++++ 出典 ++++

子供の頃よく「自習ノート1ページ」という宿題が出た。漢字練習でも計算ドリルでもいいから、ノート1ページ分何かして行かなければならない。私はこの宿題が出ると必ず1ページ分の日記を書いた。授業で作文を書くんだからこれも自習のうちに入るだろうと閃いたのだ。楽がしたくて日記を思いついた私に名文を書く気はさらさらなく、毎回特に何も起きなかった1日のことをダラダラ書き連ねた。思い返せばそれらは私が書いた最初のエッセイだったかもしれない。

初心に返り、今年の梅雨の時間が経てば忘れてしまいそうなことをここに記録する。

○月×日

1年も美容院に行っていないので髪型を変えようと決意。思い切って金髪にでもしようかと考えていたけれど、ミュージカル版『ビートルジュース』に出ていた子のパーマヘアが余りに可愛くて、パーマをかけることにする。影響され易い性格に我ながらトホホと思う。昔、映画で観たベリーショートのヴァネッサ・パラディが素敵で同じ髪型にすると言ったら母親に「絶対後悔する」と止められたことがある。言うことを聞かずに後悔したっけ。

○月×日

イ・ランさんが書いた本が届く。一緒に暮らしているN村さんに「イ・ランさんの書いた本が読んでみたい」という話をしてから、N村さんはネットで彼女の本が売りに出されているのを見つけると買ってくれるようになった。本をくれる人は最高。うちにはもう数冊ランさんのエッセイがある。

ランさんはイラスト描いたり、歌を作って歌ったり、文章書いたり、映画を作っている人だ。翻訳本は苦手だと思っていたけれど、ランさんのエッセイは言葉が率直でスッと入ってくる感じが心地いい。韓国語は日本語と語順が同じだし、言葉の感覚がそんなに違わないのかもしれない。

N村さんは彼女のエッセイを少し読んで「みんな自分のことを信じられないからイ・ランさんの本を読むんだろう」と言った。ランさんみたいに自分のことを信じている人はいいな、と思う。私はちゃんと私のことを信じているんだろうか。

○月×日

今日考えたこと。

++++ データ抜粋 ++++

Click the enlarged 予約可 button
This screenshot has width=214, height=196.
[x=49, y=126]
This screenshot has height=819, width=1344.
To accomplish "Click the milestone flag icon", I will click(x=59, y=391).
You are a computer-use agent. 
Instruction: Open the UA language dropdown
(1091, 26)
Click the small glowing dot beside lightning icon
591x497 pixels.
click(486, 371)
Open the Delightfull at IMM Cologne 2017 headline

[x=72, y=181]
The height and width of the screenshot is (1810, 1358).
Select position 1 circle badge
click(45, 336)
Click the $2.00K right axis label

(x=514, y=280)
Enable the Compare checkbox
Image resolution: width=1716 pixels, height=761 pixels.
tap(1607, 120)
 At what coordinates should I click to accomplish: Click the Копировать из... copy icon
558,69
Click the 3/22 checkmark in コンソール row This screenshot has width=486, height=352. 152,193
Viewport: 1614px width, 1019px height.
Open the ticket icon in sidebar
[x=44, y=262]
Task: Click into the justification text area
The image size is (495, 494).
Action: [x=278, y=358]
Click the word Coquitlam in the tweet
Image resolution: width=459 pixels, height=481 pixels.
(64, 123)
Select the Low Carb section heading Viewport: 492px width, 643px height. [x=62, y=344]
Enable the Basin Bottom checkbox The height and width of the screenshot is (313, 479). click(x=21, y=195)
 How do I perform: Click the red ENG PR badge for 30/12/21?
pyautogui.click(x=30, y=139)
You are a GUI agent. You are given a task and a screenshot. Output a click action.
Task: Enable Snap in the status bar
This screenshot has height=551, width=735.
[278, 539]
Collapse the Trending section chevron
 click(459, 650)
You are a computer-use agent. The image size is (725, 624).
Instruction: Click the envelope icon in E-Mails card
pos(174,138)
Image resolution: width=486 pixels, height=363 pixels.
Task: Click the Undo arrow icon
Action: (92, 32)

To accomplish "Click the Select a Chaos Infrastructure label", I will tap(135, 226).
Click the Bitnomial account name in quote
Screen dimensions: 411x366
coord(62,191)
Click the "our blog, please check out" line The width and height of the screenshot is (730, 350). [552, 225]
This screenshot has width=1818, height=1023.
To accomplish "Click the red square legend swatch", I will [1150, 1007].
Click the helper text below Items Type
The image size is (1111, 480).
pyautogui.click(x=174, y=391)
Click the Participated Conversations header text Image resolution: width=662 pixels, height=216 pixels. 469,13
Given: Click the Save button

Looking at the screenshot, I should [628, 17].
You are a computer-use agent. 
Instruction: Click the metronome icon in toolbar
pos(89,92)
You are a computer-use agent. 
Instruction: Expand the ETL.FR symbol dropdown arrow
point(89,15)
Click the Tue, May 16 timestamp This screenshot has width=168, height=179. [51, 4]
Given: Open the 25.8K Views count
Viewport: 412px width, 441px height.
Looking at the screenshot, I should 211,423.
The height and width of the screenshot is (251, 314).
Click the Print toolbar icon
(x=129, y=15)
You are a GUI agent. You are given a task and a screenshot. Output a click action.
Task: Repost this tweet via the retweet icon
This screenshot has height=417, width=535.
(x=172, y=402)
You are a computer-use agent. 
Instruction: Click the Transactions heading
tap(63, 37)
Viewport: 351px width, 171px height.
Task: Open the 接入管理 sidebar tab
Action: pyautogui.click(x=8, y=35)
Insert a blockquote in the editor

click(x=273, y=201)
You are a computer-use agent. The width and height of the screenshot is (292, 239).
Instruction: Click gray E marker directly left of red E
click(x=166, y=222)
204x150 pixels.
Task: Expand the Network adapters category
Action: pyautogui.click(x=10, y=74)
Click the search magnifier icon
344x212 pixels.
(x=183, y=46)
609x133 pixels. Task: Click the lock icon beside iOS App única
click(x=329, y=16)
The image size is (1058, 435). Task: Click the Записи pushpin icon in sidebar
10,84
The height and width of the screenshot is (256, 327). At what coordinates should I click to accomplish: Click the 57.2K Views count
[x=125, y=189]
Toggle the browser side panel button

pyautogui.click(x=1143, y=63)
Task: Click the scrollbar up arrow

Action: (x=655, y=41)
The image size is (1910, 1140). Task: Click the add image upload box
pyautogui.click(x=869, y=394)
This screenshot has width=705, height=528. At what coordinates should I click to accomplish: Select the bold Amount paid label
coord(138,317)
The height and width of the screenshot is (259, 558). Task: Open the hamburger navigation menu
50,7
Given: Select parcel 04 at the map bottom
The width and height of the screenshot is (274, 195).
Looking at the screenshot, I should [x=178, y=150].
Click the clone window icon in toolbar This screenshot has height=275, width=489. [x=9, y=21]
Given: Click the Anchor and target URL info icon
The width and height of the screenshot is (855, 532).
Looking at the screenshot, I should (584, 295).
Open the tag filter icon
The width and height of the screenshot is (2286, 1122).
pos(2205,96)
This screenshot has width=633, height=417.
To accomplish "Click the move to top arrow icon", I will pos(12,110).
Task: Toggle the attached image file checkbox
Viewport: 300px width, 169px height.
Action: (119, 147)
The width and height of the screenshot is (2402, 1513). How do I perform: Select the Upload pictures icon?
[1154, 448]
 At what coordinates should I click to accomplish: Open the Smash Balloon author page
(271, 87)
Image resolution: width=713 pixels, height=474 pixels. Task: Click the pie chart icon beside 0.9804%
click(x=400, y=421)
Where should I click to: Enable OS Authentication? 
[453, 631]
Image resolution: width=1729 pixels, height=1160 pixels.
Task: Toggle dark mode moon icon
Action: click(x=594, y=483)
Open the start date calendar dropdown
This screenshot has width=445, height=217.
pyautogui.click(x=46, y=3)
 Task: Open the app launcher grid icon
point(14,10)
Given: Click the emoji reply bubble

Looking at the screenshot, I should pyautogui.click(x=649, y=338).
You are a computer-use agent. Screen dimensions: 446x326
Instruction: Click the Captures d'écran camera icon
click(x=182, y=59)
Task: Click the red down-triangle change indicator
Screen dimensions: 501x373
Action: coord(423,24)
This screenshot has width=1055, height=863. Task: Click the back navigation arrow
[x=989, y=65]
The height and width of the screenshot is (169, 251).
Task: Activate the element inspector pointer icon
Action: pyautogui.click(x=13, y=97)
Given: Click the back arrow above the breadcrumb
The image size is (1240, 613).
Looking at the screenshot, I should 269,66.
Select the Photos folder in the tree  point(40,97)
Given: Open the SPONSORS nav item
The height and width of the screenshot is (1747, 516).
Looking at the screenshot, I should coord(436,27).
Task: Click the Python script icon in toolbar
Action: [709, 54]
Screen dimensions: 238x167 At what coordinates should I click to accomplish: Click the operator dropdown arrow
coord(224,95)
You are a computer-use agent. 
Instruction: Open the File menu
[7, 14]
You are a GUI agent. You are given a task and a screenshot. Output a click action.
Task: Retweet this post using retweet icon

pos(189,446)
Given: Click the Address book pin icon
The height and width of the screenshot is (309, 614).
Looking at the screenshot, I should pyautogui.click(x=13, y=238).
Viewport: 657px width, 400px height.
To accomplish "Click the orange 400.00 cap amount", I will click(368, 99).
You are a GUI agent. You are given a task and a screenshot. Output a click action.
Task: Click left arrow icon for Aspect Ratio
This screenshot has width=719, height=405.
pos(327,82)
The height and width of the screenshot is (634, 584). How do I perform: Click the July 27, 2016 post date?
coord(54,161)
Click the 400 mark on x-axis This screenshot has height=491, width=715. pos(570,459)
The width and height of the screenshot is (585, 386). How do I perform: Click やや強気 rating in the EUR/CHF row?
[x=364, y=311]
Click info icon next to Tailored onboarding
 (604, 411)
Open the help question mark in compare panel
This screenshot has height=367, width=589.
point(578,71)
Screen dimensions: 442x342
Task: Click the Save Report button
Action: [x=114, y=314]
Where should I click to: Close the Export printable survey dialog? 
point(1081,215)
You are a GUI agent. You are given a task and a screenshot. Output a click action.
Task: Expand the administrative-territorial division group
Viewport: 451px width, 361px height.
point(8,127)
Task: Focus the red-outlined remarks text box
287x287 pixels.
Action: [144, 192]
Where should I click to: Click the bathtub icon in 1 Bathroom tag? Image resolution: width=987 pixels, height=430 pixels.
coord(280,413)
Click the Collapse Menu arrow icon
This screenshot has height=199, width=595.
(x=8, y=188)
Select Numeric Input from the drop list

++++

• **練習問題 1**:
日記のエッセイについて、次の問いに答えよ。
(a) 子供の頃、「自習ノート1ページ」の宿題が出ると、書き手は毎回何を書いたか。
(b) パーマをかけると決めたのは、どの舞台に出ていた子の髪型が可愛かったからか。
(c) N村さんは、ネットでイ・ランさんの本が売りに出されているのを見つけるとどうするようになったか。
• **練習問題 2**:
日記のエッセイから、「子供の頃よく「自習ノート1ペ」と「冊ランさんのエッセイがある。」の間を、両端の語句も含めて正確に抜き出してください。
• **練習問題 3**:
日記のエッセイの最後の文に続けて、その先を書け。
エントリーはここでは使わない。

• **解答 1**:
(a) 1ページ分の日記。
(b) ミュージカル版『ビートルジュース』。
(c) 買ってくれるようになった。

• **解答 2**:
子供の頃よく「自習ノート1ページ」という宿題が出た。漢字練習でも計算ドリルでもいいから、ノート1ページ分何かして行かなければならない。私はこの宿題が出ると必ず1ページ分の日記を書いた。授業で作文を書くんだからこれも自習のうちに入るだろうと閃いたのだ。楽がしたくて日記を思いついた私に名文を書く気はさらさらなく、毎回特に何も起きなかった1日のことをダラダラ書き連ねた。思い返せばそれらは私が書いた最初のエッセイだったかもしれない。

初心に返り、今年の梅雨の時間が経てば忘れてしまいそうなことをここに記録する。

○月×日

1年も美容院に行っていないので髪型を変えようと決意。思い切って金髪にでもしようかと考えていたけれど、ミュージカル版『ビートルジュース』に出ていた子のパーマヘアが余りに可愛くて、パーマをかけることにする。影響され易い性格に我ながらトホホと思う。昔、映画で観たベリーショートのヴァネッサ・パラディが素敵で同じ髪型にすると言ったら母親に「絶対後悔する」と止められたことがある。言うことを聞かずに後悔したっけ。

○月×日

イ・ランさんが書いた本が届く。一緒に暮らしているN村さんに「イ・ランさんの書いた本が読んでみたい」という話をしてから、N村さんはネットで彼女の本が売りに出されているのを見つけると買ってくれるようになった。本をくれる人は最高。うちにはもう数冊ランさんのエッセイがある。

• **解答 3**:
8歳の時、ノゾくんと喧嘩をした。殴り合いになり、体の小さい彼は私にやられっぱなしで大泣きした。すぐに先生が来てノゾくんだけが悪いことになった。何故か泣いているノゾくんが私に謝ってその場が収まった。ノゾくんはよく他の子を攻撃する問題児だったけど、その時彼だけ怒られるのは変だった。でも私は何も言わなかった。彼の人生はそんなことが山ほどあるはずだ。

もし今ノゾくんが世界に怒りを持っているとすれば、その元凶は私だと思う。

○月×日

梅雨は苦手。だけど今年はパーマをかけたから、雨の日はウェーブがよく出て少し気分がいい。黒い大きな傘も気に入っている。今年の梅雨はだいぶマシだ。でもやっぱり好きとは思えない。

渋谷で綺麗な紫陽花を見た。

小学生の頃住んでいた家の庭にも紫陽花が植えてあった。その家に住んでいた時、デパートで小さな亀を買ってもらった。冬だったので“ふゆか”と名前をつけた。

翌年のある晴れた日、私はふゆかの水槽を出窓に出しておいた。そしてそのまますっかりふゆかのことを忘れた。気付いた時には夜で、ふゆかはぐったりしていた。

私がふゆかのことを忘れている間に、一体彼女はどれだけ辛くて苦しい思いをしたんだろう。私はふゆかに一生懸命水をかけた。ベッドに水槽を持って入って名前を呼んで抱きしめた。でも結局ふゆかは死んだ。

ふゆかの死体は丁寧にティッシュに包み、庭の紫陽花の根元に埋めた。拝みながら、もう動物は飼わないと決めた。

紫陽花を見ると、その時のことがふっと蘇ってくる。私にとって梅雨ってそんな季節だ。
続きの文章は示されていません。